Cloud Disaster Recovery, Business Continuity – Cloud, IS & Business Alignment

A key objective of a cloud management system, indeed of a Cloud platform in general, is to provide the customer a portal (usually web-based) to order cloud services, track billing, auditing of Cloud resources and API usage; and automatically provision services that they order. Sophisticated cloud management systems will not only provision services based on customer orders, but also can automatically update network and datacenter monitoring and management systems whenever a new VM or software application is created.

REDUNDANCY, AVAILABILITY, CONTINUITY, AND DISASTER RECOVERY

Modern datacenters and particularly cloud services require careful consideration and flexible options for redundancy, high availability, continuity of operations, and disaster recovery, including:

Redundancy

Redundancy is achieved through a combination of hardware and/or software with the goal of ensuring continuous operation even after a failure. Should the primary component fail for any reason, the secondary systems are already online and take over seamlessly.

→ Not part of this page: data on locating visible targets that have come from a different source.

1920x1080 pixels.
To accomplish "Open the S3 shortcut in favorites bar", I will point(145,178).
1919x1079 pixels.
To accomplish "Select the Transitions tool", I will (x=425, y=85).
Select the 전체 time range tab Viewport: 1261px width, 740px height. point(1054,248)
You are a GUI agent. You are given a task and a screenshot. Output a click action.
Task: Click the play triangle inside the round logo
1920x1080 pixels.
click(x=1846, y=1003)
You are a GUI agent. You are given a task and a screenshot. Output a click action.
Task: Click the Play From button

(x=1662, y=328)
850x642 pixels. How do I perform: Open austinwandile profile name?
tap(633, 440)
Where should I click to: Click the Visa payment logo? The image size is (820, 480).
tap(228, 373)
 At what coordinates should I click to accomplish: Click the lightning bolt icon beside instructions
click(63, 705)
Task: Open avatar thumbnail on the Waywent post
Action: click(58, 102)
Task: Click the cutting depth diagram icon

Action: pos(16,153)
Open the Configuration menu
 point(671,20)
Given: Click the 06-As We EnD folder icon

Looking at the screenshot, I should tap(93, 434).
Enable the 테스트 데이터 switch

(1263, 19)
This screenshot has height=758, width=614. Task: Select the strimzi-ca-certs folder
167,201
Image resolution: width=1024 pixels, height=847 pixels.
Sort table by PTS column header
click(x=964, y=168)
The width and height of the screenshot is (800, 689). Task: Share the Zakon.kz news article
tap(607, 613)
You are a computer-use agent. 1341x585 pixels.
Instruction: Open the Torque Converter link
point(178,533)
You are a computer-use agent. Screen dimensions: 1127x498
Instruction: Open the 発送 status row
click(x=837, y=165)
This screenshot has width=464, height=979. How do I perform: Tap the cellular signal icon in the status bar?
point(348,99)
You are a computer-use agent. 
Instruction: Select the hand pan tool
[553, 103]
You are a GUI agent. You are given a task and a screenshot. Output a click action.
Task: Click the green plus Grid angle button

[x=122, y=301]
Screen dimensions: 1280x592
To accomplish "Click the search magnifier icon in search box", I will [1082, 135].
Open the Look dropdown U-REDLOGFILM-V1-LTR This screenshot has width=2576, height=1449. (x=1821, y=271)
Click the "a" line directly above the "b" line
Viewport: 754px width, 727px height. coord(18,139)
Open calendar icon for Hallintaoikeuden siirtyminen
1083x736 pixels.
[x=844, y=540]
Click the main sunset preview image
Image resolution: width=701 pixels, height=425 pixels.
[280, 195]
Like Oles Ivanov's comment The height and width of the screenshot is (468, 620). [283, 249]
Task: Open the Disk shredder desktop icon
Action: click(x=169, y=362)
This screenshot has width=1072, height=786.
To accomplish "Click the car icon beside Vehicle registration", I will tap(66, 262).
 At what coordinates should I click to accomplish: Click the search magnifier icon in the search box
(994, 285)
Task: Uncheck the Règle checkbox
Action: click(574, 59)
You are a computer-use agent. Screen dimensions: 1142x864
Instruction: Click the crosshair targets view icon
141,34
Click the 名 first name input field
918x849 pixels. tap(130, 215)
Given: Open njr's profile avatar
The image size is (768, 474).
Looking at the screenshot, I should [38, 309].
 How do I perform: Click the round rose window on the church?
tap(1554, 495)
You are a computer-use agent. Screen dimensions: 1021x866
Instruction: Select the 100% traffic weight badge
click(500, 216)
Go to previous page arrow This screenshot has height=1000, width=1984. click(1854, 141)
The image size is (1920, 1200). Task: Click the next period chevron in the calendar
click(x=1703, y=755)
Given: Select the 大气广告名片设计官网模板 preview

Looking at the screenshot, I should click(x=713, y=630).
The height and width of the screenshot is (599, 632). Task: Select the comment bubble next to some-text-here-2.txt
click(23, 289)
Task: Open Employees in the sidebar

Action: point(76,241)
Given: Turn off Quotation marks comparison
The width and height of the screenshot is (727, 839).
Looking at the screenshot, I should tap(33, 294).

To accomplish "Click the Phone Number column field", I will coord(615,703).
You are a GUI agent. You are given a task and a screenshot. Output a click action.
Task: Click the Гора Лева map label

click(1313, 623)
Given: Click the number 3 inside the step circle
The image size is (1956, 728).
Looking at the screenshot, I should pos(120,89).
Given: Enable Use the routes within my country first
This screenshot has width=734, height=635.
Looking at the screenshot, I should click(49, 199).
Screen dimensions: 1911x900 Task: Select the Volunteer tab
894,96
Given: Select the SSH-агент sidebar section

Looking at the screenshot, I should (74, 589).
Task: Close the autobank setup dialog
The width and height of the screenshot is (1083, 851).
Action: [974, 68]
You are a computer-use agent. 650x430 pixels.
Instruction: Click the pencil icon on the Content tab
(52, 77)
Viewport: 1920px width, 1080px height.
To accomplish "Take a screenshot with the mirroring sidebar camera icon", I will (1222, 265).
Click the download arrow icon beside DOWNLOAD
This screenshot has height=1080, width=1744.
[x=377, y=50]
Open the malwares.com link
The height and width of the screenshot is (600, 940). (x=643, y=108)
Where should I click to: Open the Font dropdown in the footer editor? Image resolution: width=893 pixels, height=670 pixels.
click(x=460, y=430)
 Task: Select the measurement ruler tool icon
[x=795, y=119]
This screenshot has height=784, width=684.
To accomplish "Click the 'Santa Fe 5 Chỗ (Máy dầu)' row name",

Examples of redundancy are multiple power and cooling modules within a server, a RAID-enabled disk system, or a secondary network switch running in standby mode to take over if the primary network switch fails.

High availability

High availability (HA) is the concept of maximizing system uptime to achieve as close to 100% availability as possible. HA is often measured by how much time the system is online versus unscheduled outages—usually shown as a percentage of uptime over a period of time. Goals for cloud providers and customers consuming cloud services are often in the range of 99.95% uptime per year. The SLA will determine what the cloud provider is guaranteeing and what outages, such as routine maintenance, fall out- side of the uptime calculation.

If you expect 99.99% uptime, this means four minutes of maximum outage per month. Many VMs, OSs, and applications will take longer than this just to boot up so HA configurations are necessary to achieve higher uptime requirements.

You can achieve the highest possible availability through various networking, application, and redundant server techniques, such as the following:

Secondary systems (e.g., physical or VMs) running in parallel to the primary systems—these redundant servers are fully booted and running all applications—ready to assume the role of the primary server if it were to fail. The failover from primary to secondary is instantaneous, and causes no outages nor does it have an impact on the customer.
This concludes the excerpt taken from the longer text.